• Exercise aim
Please keep to the lines below from the one with "This screenshot has width=753, height=1529." through the one with "Task: Expand the キーボード category", and restate them word for word, ends included.
________
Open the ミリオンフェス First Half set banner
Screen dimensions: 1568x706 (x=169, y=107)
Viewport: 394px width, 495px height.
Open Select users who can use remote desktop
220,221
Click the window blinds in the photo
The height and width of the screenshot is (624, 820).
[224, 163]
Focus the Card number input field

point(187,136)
________
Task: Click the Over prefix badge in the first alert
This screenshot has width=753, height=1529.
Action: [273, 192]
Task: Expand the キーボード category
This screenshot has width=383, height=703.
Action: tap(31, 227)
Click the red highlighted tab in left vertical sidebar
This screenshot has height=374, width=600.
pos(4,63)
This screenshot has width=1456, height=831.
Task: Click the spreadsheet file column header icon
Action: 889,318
________
• Response
This screenshot has width=753, height=1529.
Action: [273, 192]
Task: Expand the キーボード category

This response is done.